Personally, I also just don't like "Thank you for your time". It makes me feel as though this is a call center.
 
187
Q: How fundamentally different are push-pull and arrowized FRP?

Guillaume PonceI want to study FRP in Haskell, but it's a bit difficult to decide on a library to use. Many seem to be dead attempts, some seem to have been resurrected (such as recent activity on Yampa). From what I read, it seems that there are two "kinds" of FRP: push-pull FRP (like in Reactive-banana) on o...
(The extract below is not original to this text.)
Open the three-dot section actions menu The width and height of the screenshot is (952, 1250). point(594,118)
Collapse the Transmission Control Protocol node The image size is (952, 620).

I was thinking I saw everything after chef, pickles and cucumbers... but reactive-banana?
 
@ChrisW oh, and check out the post again. There have since been 4 upvotes on my comment about thanks. I'm not alone :)
 
6:00 PM
@terdon You're not, and I see that behaviour is justifiable. The post is empty of comments now.
 
Ah, good. I was planning to flag'em.
 
 
2 hours later…
Do people have problems with user switching on MATE/GDM?
 
8:44 PM
@Braiam Is that directed at me?
 
@c0xc no
@c0xc on the other hand, instead of asking if people is having problems with it, try to describe your problem, find the logs of gdm (or whatever mate uses) and post a question on the site, it will be more efficient that way and, at the same time, you may get an answer
 
Well that's true, I wasn't very specific, was I. I've had GDM start a new session when trying to unlock a user who's already logged in. That's one. Another one would be that I'm asked for my password twice (when unlocking works), after unlocking in GDM, MATE asks for the password. Do other DE/dm combinations work better, without those issues?